What is the difference between SQL injection and cross-site scripting (XSS)? SQL injection attacks are caused by a server-side vulnerability that targets the application’s database. Whereas, cross-site scripting is a client-side vulnerability causing a website to return malicious JavaScript that targets other application users.

What is the difference between SQL Injection attacks and Cross-Site Request Forgery (CSRF)? CSRF involves inducing a victim user to perform actions they do not intend to do.

How common are WordPress SQL Injection attacks? It is difficult to get reliable data about real-world SQL injection attacks, but vulnerabilities are common. SQL injection in WordPress is ranked as the second most critical vulnerability. Cybercriminals have likely tried using SQL injection to try and break into your website already. An older study by the Ponemon Institute on The SQL Injection Threat & Recent Retail Breaches found that 65% of the businesses surveyed were victims of a SQL injection-based attack.

WordPress itself is secure, however, third-party plugins and themes are not. At WPScan we have cataloged tens of thousands of vulnerabilities with our goal to prevent WordPress SQL injection.

Why do hackers target WordPress? WordPress websites are a common target for injection attacks, simply because WordPress is by far the most popular content management system and website builder. WordPress powers over 43% of all websites, meaning hundreds of millions of websites across the globe. Moreover, WordPress has the largest ecosystem of plugins and themes, granting more entry points for SQL injection.

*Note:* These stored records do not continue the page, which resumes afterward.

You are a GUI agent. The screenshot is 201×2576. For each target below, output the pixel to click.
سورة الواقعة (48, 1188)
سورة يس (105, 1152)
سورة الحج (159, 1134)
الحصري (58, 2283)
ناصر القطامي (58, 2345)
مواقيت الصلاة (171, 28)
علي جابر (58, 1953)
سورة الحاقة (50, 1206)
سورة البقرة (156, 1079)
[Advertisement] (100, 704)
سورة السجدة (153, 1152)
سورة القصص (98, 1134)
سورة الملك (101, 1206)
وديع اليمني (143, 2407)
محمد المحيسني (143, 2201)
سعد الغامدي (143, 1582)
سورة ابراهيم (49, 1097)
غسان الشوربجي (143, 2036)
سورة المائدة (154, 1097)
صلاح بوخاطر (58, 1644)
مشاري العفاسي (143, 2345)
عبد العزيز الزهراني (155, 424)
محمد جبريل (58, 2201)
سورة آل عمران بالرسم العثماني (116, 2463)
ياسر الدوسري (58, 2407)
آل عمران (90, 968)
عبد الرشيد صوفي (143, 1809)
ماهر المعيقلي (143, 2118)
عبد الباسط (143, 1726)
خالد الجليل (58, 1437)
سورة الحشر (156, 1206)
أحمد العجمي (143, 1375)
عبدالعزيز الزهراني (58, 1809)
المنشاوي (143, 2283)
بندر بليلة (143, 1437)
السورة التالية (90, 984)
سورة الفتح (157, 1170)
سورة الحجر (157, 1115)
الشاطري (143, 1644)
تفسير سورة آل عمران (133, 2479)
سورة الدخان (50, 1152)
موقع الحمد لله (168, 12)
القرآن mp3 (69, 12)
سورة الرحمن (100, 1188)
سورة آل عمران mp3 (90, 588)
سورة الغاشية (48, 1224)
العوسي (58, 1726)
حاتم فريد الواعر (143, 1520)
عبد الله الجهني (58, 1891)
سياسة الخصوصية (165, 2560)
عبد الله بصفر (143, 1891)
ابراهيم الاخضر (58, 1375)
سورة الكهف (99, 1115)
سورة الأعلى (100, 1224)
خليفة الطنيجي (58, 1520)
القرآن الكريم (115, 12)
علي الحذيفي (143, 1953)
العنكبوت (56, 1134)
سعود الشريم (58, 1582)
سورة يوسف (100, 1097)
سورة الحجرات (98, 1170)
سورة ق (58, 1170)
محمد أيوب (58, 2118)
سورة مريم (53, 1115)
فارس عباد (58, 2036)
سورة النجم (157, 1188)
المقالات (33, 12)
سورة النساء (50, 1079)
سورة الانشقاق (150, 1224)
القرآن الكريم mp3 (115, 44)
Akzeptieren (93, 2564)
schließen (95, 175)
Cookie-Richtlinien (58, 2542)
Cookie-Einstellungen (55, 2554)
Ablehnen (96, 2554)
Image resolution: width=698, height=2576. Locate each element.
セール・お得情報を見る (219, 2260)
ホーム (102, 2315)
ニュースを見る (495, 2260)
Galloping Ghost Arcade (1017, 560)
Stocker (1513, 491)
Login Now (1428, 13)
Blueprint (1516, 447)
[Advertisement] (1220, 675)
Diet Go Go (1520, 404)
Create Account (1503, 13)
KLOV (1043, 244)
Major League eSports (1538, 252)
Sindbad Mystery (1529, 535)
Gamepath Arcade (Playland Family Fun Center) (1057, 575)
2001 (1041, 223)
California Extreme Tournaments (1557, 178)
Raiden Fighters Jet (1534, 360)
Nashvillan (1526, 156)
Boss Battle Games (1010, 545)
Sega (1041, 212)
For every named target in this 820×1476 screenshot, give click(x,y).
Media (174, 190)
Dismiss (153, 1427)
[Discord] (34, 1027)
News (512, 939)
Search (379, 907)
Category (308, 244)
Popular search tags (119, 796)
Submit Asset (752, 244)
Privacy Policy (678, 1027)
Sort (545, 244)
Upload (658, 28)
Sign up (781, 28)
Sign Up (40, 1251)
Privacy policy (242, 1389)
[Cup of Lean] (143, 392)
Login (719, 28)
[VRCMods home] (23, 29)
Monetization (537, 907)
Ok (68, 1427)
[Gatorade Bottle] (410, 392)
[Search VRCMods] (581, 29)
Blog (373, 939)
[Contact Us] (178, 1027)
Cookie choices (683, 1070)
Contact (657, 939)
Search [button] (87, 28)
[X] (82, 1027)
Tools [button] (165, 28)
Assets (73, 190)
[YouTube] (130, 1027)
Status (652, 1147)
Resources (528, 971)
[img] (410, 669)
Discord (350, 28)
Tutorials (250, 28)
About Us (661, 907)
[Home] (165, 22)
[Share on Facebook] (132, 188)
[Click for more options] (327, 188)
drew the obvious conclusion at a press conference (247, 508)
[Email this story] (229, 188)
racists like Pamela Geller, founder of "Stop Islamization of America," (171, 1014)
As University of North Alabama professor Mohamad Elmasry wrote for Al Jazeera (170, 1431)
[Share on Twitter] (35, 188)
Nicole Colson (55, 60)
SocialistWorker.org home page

What are well-known examples of SQL injection attacks? Target, Yahoo, Equifax, Epic Games, and Sony Pictures are examples of SQL injection attacks.

Is SQL injection considered a sophisticated attack? Researchers consider SQL injections as one of the least sophisticated, easy-to-defend-against cyber threats. Malwarebytes Labs ranked SQL injections as number three in their The Top 5 Dumbest Cyber Threats that Work Anyway, citing “the fact that SQLI is a known, predictable attack with easily implemented countermeasures.”